For all the character development granted everyone but Allen, The Boy From Oz may as well be a Peter Allen revue (it's pretty close as it is). Sherman can't find the inclination to make Liza Minnelli (Allen's short-term wife) or Judy Garland (who discovered Allen in Hong Kong and inspired him for years) seem anything but phantoms; Allen's character is the only one fully drawn, and then that's mostly because of Jackman's overtime work in his role. Sherman just never understands that trying to establish characters with songs not written for those characters will never really work; how can the results be anything but dramatically untrue? Oh, he comes close a couple of times - when Mitchel David Federan, blithely tapping and belting in "When I Get My Name In Lights" kicks off Allen's life with a dazzling bang, or when Allen assumes stardom singing an increasingly raucous "Quiet Please, There's a Lady Onstage" after Garland's death - but most of his work is not sound theatrical thinking.

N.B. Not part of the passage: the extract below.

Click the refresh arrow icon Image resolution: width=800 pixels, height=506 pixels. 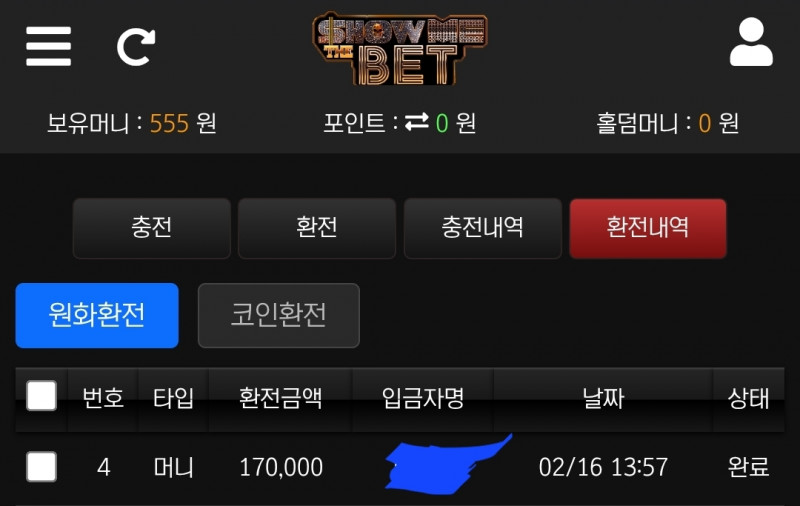pyautogui.click(x=136, y=47)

Compounding this problem is director Philip Wm. McKinley, who makes few real attempts to wrangle this into a slick dramatic presentation. But, who can blame him? Liza Minnelli doing a star-making turn with the relatively dour "She Loves to Hear the Music" is an uphill battle to begin with, and an unenticing portrayal by Stephanie J. Block, lacking all of Minnelli's vulnerability and flair, complicates matters. Faced with no stage full of glamorous Rockettes for Allen's Radio City Music Hall engagement, McKinley makes sure that moment feels underpowered instead of triumphant, too.

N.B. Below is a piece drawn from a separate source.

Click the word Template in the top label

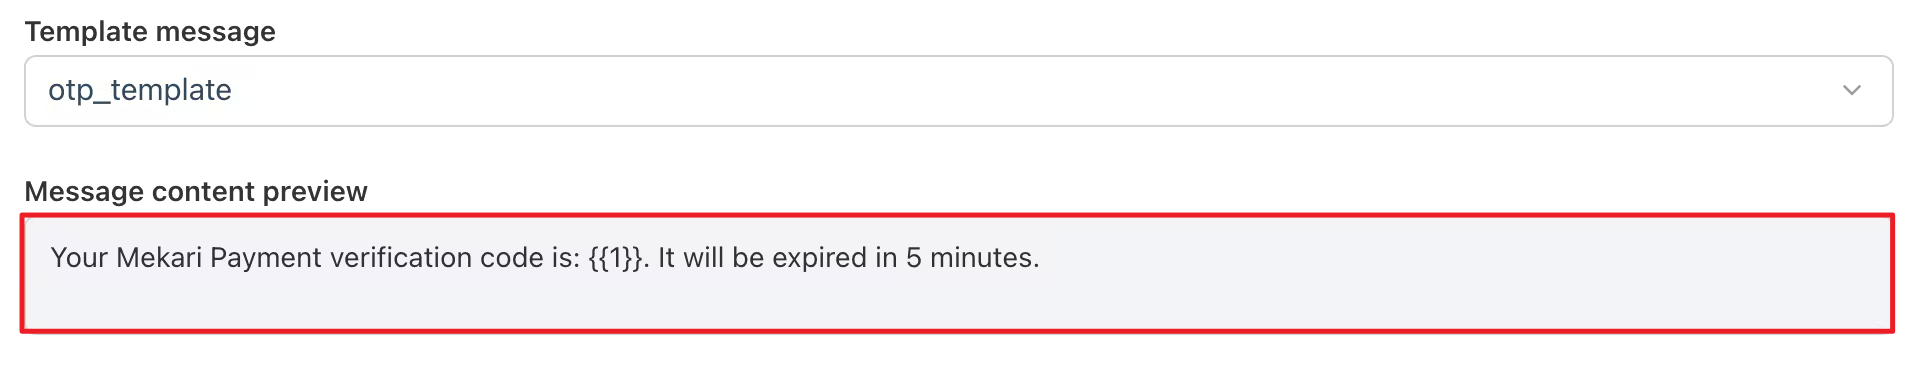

But everyone - McKinley included - is a victim here; can this material really be made to work at all? Joey McKneely's choreography only occasionally excites, Robin Wagner's set is depressingly minimalist, William Ivey Long's costumes are dazzlingly pedestrian, and Donald Holder's lights are functional. Similar things could be said of most of the performances: Isabel Keating's Garland is caricaturish, but she's a fine vocal match; Michael Mulheren gets the show's most decent laughs as Allen's agent; and Beth Fowler, as Allen's mother, is underused until the last scene, when she gets to sing, for perfunctory reasons, one of Allen's best-known tunes, "Don't Cry Out Loud." Jarrod Emick is saddled with the show's most thankless and poorly defined role as Allen's second-act lover, but he handles it with as much dignity as he can muster. At least under Patrick Vaccariello's experienced baton the music adds some gravitas to the evening.

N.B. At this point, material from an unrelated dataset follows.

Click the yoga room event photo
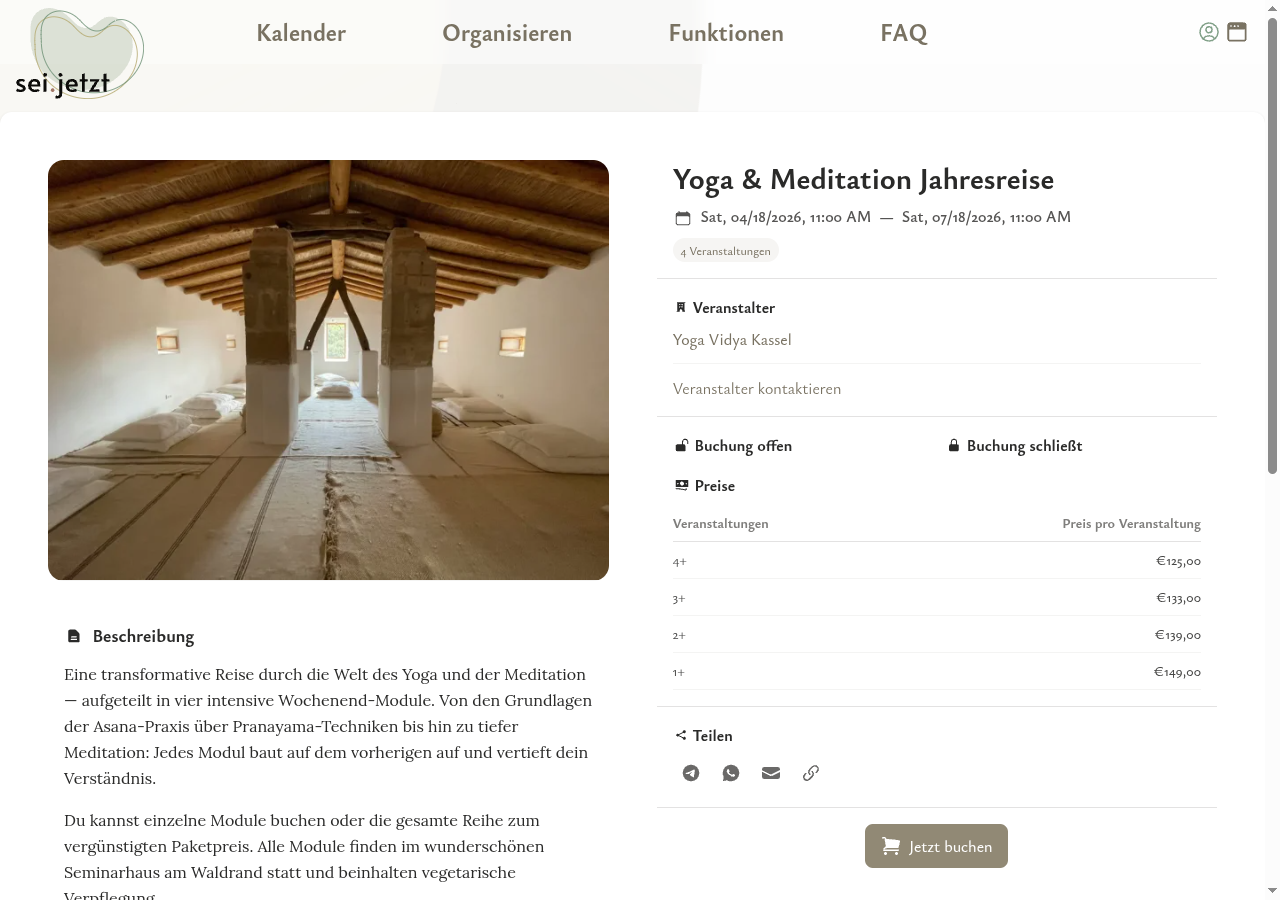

Does any of this matter? Not really. Jackman is the heart and soul of The Boy From Oz, and it will certainly run as long as he wants it to. While he's at the center of it - which he almost always is, performing in no fewer than 20 of the show's musical numbers - you can't take your eyes off of him. That makes sense, in a way - he's also the only thing keeping them open.